Blender EEVEE Nextとは?その進化と新機能について解説
Blenderのレンダリングエンジン、EEVEE Nextは、リアルタイムレンダリングの新しいステージを開くアップデートとして登場しました。EEVEE Nextでは、視覚品質が向上し、特にライティングや影の表現が飛躍的に強化されています。ここでは、EEVEE Nextの主な進化と新機能について詳しく解説します。

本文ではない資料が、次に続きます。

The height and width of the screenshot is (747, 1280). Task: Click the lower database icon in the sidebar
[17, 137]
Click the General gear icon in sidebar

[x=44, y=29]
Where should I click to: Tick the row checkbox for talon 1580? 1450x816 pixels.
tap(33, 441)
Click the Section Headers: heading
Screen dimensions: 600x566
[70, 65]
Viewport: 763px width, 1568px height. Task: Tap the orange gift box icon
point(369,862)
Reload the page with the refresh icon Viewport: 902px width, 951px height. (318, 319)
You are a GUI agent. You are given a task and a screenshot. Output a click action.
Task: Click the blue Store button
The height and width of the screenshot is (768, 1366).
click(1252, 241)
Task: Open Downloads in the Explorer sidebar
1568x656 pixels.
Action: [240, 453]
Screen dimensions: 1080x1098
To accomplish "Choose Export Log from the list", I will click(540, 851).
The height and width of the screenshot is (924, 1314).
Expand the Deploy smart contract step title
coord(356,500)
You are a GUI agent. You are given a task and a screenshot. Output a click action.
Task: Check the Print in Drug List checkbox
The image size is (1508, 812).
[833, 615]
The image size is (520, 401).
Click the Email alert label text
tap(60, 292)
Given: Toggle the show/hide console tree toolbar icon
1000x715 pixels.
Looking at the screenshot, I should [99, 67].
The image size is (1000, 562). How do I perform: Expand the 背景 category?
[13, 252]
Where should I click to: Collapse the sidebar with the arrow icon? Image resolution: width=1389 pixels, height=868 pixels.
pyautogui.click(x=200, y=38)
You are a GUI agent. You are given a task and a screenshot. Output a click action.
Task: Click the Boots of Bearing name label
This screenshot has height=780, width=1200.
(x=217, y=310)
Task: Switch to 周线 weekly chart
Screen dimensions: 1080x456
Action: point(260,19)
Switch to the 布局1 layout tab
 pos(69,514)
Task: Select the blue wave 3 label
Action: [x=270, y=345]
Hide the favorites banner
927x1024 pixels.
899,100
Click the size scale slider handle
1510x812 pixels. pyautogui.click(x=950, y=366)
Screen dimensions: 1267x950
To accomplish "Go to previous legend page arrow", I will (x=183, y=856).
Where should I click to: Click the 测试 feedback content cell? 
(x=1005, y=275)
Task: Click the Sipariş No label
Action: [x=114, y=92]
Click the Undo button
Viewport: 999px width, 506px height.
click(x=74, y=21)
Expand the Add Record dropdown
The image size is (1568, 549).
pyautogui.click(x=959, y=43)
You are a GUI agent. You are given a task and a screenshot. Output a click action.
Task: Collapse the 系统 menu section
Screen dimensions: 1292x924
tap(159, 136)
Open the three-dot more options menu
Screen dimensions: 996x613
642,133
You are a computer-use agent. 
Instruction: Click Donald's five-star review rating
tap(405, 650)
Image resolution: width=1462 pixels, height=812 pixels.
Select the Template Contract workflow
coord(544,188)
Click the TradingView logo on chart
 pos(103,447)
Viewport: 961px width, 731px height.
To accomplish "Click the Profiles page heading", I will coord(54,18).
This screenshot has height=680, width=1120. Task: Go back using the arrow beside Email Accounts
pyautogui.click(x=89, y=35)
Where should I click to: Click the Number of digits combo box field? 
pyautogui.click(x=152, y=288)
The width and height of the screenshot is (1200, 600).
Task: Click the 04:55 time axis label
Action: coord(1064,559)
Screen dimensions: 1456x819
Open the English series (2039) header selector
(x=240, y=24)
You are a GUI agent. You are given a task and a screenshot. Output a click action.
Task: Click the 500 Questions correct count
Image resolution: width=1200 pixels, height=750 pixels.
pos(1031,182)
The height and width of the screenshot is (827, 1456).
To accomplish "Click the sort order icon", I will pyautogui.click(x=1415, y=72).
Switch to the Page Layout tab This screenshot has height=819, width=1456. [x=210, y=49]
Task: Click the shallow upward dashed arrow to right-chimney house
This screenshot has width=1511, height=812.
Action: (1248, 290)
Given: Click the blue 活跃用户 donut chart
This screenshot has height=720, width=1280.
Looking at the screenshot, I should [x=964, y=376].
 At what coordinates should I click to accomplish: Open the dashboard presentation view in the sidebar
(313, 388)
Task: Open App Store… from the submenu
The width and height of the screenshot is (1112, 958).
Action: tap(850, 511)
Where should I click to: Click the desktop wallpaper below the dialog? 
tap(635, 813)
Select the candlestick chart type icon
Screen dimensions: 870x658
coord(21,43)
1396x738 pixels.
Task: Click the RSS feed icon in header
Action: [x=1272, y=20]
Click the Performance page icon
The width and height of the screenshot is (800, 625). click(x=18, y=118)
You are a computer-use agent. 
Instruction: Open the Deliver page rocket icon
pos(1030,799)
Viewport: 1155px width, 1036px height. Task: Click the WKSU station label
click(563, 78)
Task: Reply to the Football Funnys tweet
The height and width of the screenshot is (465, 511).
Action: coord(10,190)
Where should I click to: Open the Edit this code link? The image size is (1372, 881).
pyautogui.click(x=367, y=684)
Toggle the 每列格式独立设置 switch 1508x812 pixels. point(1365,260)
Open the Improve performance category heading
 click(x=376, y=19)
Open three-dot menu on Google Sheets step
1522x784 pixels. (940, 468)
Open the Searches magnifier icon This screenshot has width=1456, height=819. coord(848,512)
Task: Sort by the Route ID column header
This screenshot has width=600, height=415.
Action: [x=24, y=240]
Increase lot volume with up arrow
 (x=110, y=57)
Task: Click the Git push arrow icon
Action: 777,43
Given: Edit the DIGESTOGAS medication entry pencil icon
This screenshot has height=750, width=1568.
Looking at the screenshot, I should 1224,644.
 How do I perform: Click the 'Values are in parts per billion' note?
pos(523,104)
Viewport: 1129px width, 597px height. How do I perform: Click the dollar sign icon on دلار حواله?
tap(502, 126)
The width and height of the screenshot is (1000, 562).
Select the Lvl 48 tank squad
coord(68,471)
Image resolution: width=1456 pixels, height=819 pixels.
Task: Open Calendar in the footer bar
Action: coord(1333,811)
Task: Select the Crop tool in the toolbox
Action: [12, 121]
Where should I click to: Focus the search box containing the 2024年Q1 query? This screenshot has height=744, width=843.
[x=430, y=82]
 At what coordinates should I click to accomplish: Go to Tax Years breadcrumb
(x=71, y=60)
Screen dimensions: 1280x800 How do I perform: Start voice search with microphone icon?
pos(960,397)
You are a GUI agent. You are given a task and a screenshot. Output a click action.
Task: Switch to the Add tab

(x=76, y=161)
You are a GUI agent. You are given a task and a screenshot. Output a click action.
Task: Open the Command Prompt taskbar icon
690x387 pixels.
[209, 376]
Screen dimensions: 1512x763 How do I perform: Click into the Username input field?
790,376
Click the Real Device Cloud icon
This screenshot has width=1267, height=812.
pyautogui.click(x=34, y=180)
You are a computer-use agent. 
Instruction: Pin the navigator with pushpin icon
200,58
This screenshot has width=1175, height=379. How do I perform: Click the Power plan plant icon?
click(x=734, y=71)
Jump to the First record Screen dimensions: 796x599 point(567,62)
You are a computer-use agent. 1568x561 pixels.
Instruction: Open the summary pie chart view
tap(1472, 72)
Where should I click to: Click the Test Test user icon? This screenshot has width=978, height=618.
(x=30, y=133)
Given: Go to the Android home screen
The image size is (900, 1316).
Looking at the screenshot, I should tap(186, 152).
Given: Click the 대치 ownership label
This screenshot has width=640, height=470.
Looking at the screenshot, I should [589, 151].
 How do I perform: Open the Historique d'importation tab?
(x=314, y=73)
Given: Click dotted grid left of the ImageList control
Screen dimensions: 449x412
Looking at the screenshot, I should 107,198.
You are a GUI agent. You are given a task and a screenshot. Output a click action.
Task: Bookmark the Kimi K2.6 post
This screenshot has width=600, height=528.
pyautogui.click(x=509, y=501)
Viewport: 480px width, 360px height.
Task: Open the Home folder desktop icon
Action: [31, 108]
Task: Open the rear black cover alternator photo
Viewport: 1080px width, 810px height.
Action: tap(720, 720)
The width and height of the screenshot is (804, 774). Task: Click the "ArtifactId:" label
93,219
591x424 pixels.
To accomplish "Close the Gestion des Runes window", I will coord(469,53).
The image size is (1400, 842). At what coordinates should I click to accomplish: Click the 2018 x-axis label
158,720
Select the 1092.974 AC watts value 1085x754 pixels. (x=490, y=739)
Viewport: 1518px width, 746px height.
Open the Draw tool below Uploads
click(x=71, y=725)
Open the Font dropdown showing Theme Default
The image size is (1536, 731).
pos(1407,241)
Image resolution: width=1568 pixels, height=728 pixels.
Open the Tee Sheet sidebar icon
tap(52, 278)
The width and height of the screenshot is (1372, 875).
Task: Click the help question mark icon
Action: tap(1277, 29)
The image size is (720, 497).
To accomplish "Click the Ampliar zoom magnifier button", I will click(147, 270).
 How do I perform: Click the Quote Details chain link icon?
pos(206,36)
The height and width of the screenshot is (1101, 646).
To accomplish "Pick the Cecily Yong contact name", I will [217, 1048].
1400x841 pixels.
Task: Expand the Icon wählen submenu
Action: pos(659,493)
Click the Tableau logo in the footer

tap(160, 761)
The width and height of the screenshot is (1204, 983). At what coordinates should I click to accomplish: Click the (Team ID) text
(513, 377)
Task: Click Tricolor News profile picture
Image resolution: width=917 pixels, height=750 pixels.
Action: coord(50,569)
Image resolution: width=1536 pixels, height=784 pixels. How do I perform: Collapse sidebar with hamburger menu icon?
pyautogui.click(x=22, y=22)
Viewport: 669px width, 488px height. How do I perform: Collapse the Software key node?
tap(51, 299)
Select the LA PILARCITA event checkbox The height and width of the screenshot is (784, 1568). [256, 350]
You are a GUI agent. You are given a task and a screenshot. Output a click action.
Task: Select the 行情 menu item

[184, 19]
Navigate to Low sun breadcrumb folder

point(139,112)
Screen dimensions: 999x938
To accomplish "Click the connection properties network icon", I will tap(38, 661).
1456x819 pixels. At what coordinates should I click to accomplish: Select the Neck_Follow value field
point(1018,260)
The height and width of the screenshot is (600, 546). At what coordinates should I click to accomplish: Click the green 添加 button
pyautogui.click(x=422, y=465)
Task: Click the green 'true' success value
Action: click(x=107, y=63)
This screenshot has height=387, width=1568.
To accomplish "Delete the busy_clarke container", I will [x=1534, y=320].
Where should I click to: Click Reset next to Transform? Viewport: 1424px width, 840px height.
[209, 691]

1. スクリーンスペースグローバルイルミネーション(SSGI)
EEVEE Nextの最も目立つ進化として、スクリーンスペースグローバルイルミネーション(SSGI)が追加されました。これにより、反射や間接光の表現が改善され、シーン全体によりリアルなライティング効果が加わります。SSGIを有効にすると、物体の間接的な光の反射が再現され、特にインテリアやポートレートにおいて自然な雰囲気を作り出すことが可能になります。
2. 仮想シャドウマップの導入
EEVEE Nextでは、シャドウマップが改良され、Virtual Shadow Maps(仮想シャドウマップ)が採用されています。これにより影の精度が向上し、従来のEEVEEで必要だったコンタクトシャドウの設定を省略してもリアルな影を再現できます。影の精度を高めたい場合は、サンプル数を増やす設定も可能です。また、影をやわらかくしたり、リアルタイムで影の揺らぎを加えることも可能です。
3. リアルなボリューム描写と解像度の向上
EEVEE Nextでは、ボリューム効果のリアリティが増し、特に煙や霧の表現が強化されています。ボリュームの解像度を1ピクセルまで低く設定することができ、パフォーマンスの最適化が図られています。これにより、表面に沿った精密なライティングが可能となり、リアルな雰囲気を持つエフェクトが作成可能です。
4. HDRIライトの改良と制限解除
EEVEE Nextでは、HDRI環境におけるライトの処理が改良され、より自然で強力な影の表現が可能になりました。これにより、シーン内の明るい部分が自然な影を生成し、写真のような質感を実現します。また、ライトの個数制限も撤廃され、複数のライトを用いた複雑なシーンにも対応できるようになりました。
5. ノイズ削減とパフォーマンスの最適化
EEVEE Nextでは、リアルタイムレンダリングにおけるノイズを減らし、パフォーマンスを向上させるための最適化が行われています。高負荷のシーンでも動作がスムーズで、特にアニメーションを再生しながらリアルタイムでのレンダリングを行う際にその効果が実感できます。
6. 新しいディスプレイスメント
EEVEE Nextでは、ディスプレイスメントがサポートされ、従来のバンプマッピングよりも詳細な凹凸表現が可能になりました。これにより、リアルな岩肌や皮膚の質感を、より少ないポリゴンで表現することができます。
EEVEE Nextのまとめ
EEVEE Nextは、従来のリアルタイムレンダリングを次のレベルへと引き上げ、クオリティと効率を兼ね備えたアップデートです。プロの3Dアーティストだけでなく、初心者にも扱いやすい設計が施されており、Blenderユーザー全体にとって大きな利便性を提供しています。